╭─ Material provided
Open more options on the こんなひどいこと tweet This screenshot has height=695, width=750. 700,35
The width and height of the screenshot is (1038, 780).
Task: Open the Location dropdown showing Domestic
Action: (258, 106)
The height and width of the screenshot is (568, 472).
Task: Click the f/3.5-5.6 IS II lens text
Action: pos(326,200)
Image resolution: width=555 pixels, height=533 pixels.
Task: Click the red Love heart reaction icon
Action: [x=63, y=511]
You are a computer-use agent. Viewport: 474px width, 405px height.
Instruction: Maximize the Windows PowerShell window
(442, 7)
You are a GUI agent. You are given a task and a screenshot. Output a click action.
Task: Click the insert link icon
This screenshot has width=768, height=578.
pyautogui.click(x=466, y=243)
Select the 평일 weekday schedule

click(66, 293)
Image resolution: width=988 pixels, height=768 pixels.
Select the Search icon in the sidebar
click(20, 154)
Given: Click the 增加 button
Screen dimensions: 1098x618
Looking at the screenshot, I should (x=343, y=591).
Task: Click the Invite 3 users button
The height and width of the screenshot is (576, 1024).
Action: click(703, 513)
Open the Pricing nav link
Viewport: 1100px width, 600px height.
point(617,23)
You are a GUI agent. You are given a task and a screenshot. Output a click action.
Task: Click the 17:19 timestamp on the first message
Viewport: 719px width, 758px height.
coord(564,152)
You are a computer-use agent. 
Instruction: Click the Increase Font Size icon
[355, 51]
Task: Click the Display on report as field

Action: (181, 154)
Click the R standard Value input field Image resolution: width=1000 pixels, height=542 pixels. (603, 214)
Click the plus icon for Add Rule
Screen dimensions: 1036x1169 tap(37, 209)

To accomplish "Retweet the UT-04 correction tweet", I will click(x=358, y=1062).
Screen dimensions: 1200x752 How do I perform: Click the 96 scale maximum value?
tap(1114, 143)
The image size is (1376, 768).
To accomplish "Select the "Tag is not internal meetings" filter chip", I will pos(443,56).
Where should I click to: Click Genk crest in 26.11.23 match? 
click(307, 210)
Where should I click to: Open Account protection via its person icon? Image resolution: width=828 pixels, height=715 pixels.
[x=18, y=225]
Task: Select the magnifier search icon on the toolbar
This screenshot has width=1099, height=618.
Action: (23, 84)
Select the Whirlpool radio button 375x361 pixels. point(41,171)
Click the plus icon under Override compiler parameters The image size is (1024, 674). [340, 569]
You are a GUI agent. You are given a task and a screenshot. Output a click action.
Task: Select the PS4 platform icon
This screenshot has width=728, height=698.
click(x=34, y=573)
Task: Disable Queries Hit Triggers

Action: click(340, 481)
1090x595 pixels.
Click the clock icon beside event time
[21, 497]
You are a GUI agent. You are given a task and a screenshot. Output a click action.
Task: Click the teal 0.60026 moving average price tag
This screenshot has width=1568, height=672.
╰─
Problem: Your answer must be the lines from the one containing "Task: Select the PS4 platform icon" through the last line of the entries, copied exactly, with no other lines.

Task response:
Task: Select the PS4 platform icon
This screenshot has width=728, height=698.
click(x=34, y=573)
Task: Disable Queries Hit Triggers

Action: click(340, 481)
1090x595 pixels.
Click the clock icon beside event time
[21, 497]
You are a GUI agent. You are given a task and a screenshot. Output a click action.
Task: Click the teal 0.60026 moving average price tag
This screenshot has width=1568, height=672.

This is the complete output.